Transaction of the Japan Society for Simulation Technology Volume 1, Issue 4

ProteinDF: An All-electron Density Functional Program Package for Proteins

ProteinDF is a density functional program, which is designed to perform molecular orbital calculations on large bio-molecules such as proteins. In ProteinDF, the standard Gaussian basis sets and the resolution of identity method are employed and it is implemented using the object oriented program language, C++. In this study, we report that we have succeeded in the implementation of the B3LYP in ProteinDF. The B3LYP is one of the most reliable density functionals and more accurate electronic structure calculations on proteins become available. In this paper, we report details of our program implementation stressing the program tuning and parallelization, followed by some pilot calculations.

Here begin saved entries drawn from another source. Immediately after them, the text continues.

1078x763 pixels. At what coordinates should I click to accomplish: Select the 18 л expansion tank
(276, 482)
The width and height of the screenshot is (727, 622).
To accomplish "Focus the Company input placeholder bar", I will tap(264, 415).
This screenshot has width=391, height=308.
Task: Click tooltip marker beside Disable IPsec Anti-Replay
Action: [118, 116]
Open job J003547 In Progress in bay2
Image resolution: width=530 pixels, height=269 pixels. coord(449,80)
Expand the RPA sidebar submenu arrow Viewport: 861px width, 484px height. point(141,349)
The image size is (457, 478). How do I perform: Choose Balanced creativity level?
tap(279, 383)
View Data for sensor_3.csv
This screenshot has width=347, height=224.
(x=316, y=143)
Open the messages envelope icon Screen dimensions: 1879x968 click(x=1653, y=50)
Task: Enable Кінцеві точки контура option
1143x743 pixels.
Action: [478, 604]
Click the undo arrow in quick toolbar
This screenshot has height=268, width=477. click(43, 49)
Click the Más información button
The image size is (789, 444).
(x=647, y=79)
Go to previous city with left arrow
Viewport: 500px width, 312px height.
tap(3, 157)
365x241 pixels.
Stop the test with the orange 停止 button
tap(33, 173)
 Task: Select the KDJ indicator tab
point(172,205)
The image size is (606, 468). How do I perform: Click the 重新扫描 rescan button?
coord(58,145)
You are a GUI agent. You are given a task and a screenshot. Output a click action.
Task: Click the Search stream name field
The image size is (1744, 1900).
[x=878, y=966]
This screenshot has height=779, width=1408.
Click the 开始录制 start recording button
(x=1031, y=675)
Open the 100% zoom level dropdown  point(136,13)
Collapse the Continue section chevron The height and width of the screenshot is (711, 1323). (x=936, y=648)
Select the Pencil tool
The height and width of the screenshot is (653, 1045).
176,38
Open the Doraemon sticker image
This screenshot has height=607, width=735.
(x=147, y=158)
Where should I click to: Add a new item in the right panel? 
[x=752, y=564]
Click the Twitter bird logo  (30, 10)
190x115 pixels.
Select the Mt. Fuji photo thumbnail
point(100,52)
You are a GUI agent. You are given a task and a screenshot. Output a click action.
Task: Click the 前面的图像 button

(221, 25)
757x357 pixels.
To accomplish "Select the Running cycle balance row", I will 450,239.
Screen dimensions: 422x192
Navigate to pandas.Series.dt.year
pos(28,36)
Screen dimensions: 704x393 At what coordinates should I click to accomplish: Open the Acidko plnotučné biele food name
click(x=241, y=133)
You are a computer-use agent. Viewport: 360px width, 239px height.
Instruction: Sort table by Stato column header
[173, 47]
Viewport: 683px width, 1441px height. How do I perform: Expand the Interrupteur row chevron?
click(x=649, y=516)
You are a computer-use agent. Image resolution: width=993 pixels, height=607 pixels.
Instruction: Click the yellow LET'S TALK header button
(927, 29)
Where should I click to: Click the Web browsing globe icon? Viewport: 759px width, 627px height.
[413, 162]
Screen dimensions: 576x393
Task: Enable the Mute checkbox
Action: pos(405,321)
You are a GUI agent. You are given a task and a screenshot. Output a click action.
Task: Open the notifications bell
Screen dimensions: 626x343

Effect of Shear Flow on the Self-diffusion of Microorganisms in a Semi-dilute Suspension

In this paper, the effect of the imposed shear flow on the diffusion of swimming model micro-organisms in a semi-dilute suspension is investigated. A swimming micro-organism is modelled as a squirming sphere with prescribed tangential surface velocity. Effects of inertia and Brownian motion are neglected. The three-dimensional movement of 27 identical squirmers in a simple shear flow, contained in a cube with periodic boundary conditions, is computed, for random initial positions and orientations, by the Stokesian-dynamics method. When a shear flow is induced in the suspension, the diffusion tensor is no longer isotropic. We investigated the effect of the shear rate, squirming velocity, squirming mode and volume fraction on the unisotropic property of the diffusion tensor. The results show that the diffusivity, when it exists, is strongly dependent on the direction relative to the shear flow, the squirming velocity and the volume fraction.

Wrinkle Characteristics Analysis of Human Skin with Age-Related Alteration of Mechanical Properties

Human skin consists of epidermis, dermis and hypodermis, and their constitutions and mechanical properties are quite different. From the biomechanical standpoint, we have proposed a five-layered skin model and an aging model, where the elastic constants and thicknesses alter linearly with aging, and found that the specific buckling mode switches from the stratum corneum buckling to the epidermis buckling in the aging process. The buckling mode switch (BMS) causes a sudden enlargement of wrinkles and an increase of mechanical damages, and consequently leads to a rapid formation of permanent aged wrinkles. In this study, we used a three-layered skin model for further investigation on the validity of BMS, since the upper three layers were enough to investigate the BMS. We first clarified the buckling characteristics of multilayered structure and the mechanism of BMS, and next showed the occurrence point of BMS and its possibility through a parametric study on the specific buckling mode within the feasible range of the elastic constants and thicknesses. Moreover, we confirmed that our aging scenario with the BMS was consistent with the actual age-related changes in the material parameters, and found that the aging process of skin may cause the BMS.

Voxel Image-based Simulation of Pulmonary Airflow for an Advance in Medical Image Diagnosis

Medical imaging methods are generally used to diagnostics of respiratory diseases. The information of detailed lung morphology has been available by high-resolution CT images. Although, the CT images can show the structure of lung, there is no system to estimate the function of lung from image quantitatively. In this study, we simulated the pulmonary airflow based on the numerical calculation of 3-D fluid dynamics using CT image based voxel data. To derive the pressure and velocity profiles in the bronchi, we used the SMAC method with QUICK scheme. The area of fluid was defined as bronchi having the diameter larger than 1.5 mm (three times of the voxel size). Calculated results showed that the pressure gradient became large at the bronchial generation larger than 3rd. This behavior was consistent with 1-D analytical estimation. We could also reproduce the difference of pressure along each airway and the time-dependent behavior of airflow. The method of this study can provide the important therapeutic information of respiratory diseases.

Coupling 3D Fluid-structure Interaction Modeling of Cerebral Aneurysm with 0D Arterial Network Model as Boundary Conditions

Because the rupture risk for cerebral aneurysms is very low and comparable risk of surgical complications has been reported, it is very important to predict the rupture risk individually. Patient-specific simulations based on medical images such as CT and MRI enable us calculate hemodynamic and solid tensile stress acting on individual aneurysms, which play important roles in growth and rupture of aneurysms. In this paper, fluid-structure interaction (FSI) analyses of a cerebral aneurysm at the middle cerebral artery (MCA) bifurcation are presented. The peripheral vasculature model with a 0D structural recursive tree model is incorporated and coupled with the 3D FSI simulation to simulate outflow through two branches accurately. The results are compared with FSI simulation with prescribed pressure variation at the outlets. The comparison shows that the pressure at the two outlets are nearly identical and the flow division to the two branches is nearly the same as what we see in the simulation without the peripheral vasculature model. The results suggest that the role of the peripheral vasculature in the MCA aneurysm FSI is not significant.